The new vehicles’ announcement has been used by Toyota to publicize the highlights of a new internal investigation that assesses the environmental impact and cost of ownership between a PHEV and a BEV. The problem? It offers results that are controversial and deserve a detailed study.
For this research, Toyota created a tool that shows the balance between GHG emissions and the total cost of ownership. The source code for this tool is publicly available at carghg.org for others to experiment with the various input parameters and see the movement of BEVs and PHEVs in the GHG and cost graph.
- The GHGs of a currently available BEV model and the PHEV model is approximately the same in highway performance when pollutants created by electricity production are taken into account for the average US power grid used to charge batteries.
- Manufacturing is a component of GHG emissions. Using the “Greenhouse Gases, Regulated Emissions and Energy Use in Technologies” (GREET) model, the researchers found that producing a PHEV emits less GHG as it uses a smaller and lighter battery.

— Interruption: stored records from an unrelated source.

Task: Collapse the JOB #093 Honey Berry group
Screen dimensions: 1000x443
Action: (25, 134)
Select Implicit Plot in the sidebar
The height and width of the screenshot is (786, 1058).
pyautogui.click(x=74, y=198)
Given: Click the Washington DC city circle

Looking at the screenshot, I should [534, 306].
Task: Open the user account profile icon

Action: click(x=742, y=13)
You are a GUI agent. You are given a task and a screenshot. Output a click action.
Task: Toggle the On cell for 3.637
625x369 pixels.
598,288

- The PHEV is much less expensive to buy and own compared to the BEV. The five-year total cost of ownership (TCO) of a long-range BEV is significantly higher than the PHEV without any incentive. If you include incentives available this year (2020), the TCO of a long-range BEV is much higher.
These research results are striking while clearly showing the basis for the study’s approach, which could improve the performance of plug-in hybrids at the expense of pure electric cars.

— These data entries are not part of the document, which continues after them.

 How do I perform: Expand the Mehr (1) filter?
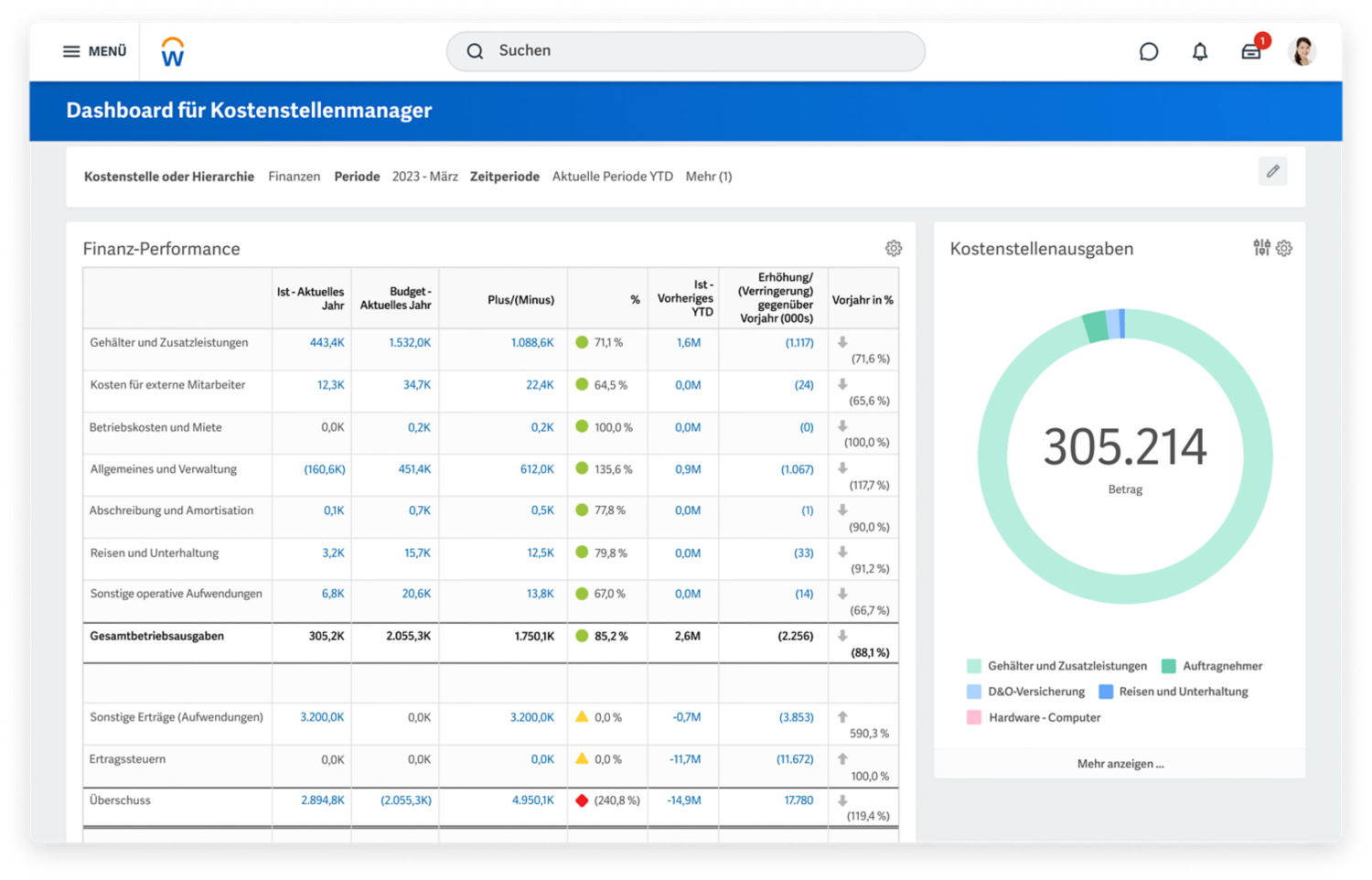pyautogui.click(x=709, y=177)
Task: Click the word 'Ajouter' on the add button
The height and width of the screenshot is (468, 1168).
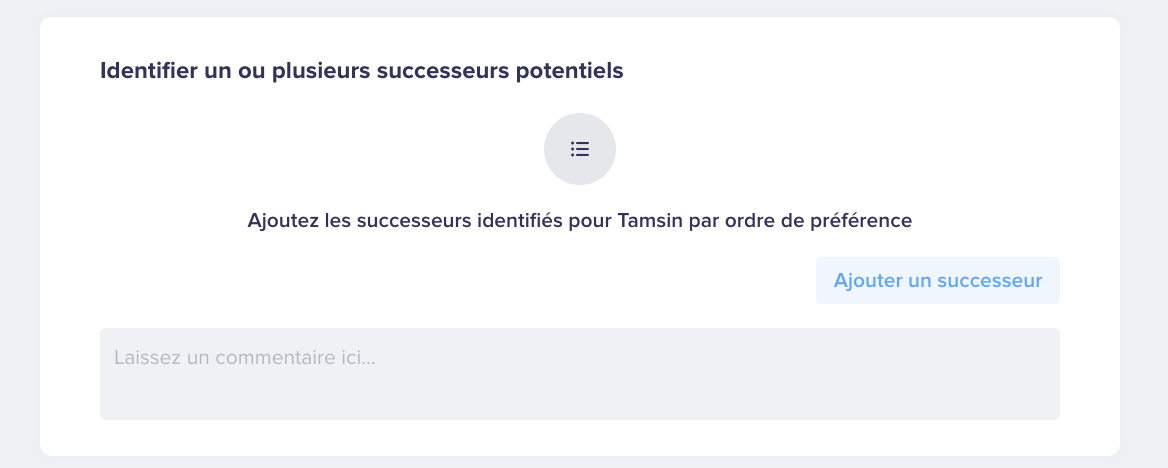Action: 867,281
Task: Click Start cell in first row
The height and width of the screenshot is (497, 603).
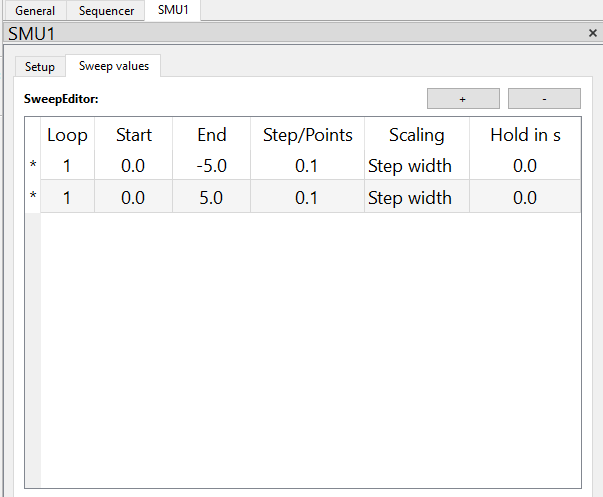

The first point does not include the emissions from the well to the wheel of fossil fuels necessary to power a PHEV, but it does use the energy mix used in the United States to recharge a BEV, something that penalizes the second.

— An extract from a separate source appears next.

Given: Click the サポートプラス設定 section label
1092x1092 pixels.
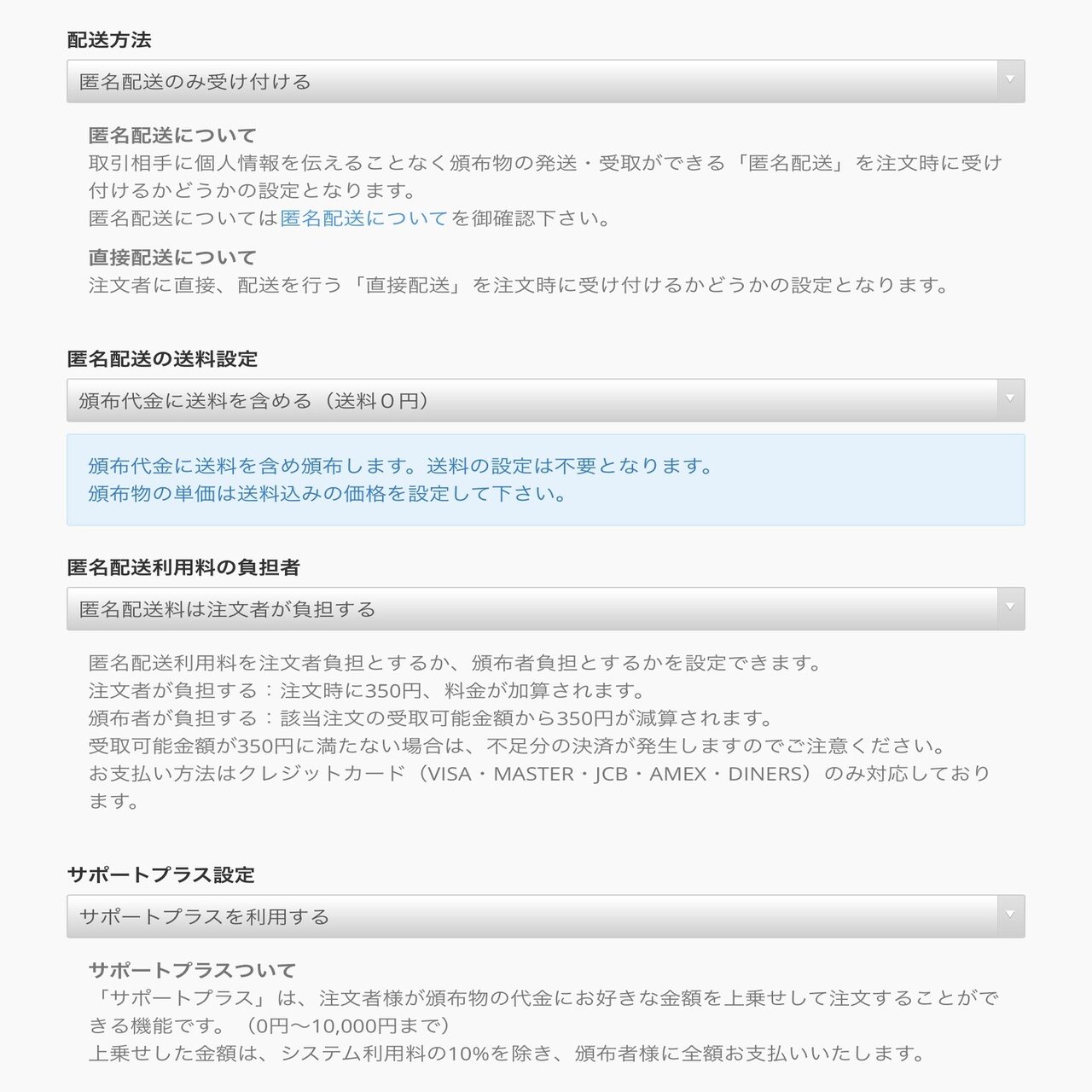Looking at the screenshot, I should [x=161, y=874].
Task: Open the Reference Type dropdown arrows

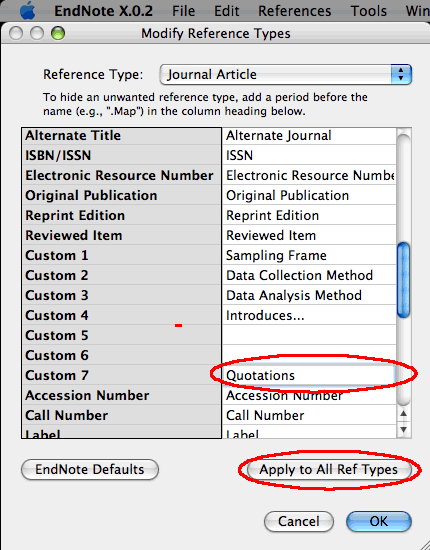Action: point(401,74)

The brand known for its ‘self-charging car’ ads continues to deliver messages like Carter’s to the world: ‘We continue to be a leader in electrification that began with our pioneering introduction of the Prius nearly 25 years ago’.
While waiting to see the two 100% electric models designed for the US market, Toyota, like many other manufacturers, continues to appropriate the term “electrification” to make up its range powered mainly by internal combustion engines supported by hybrid systems.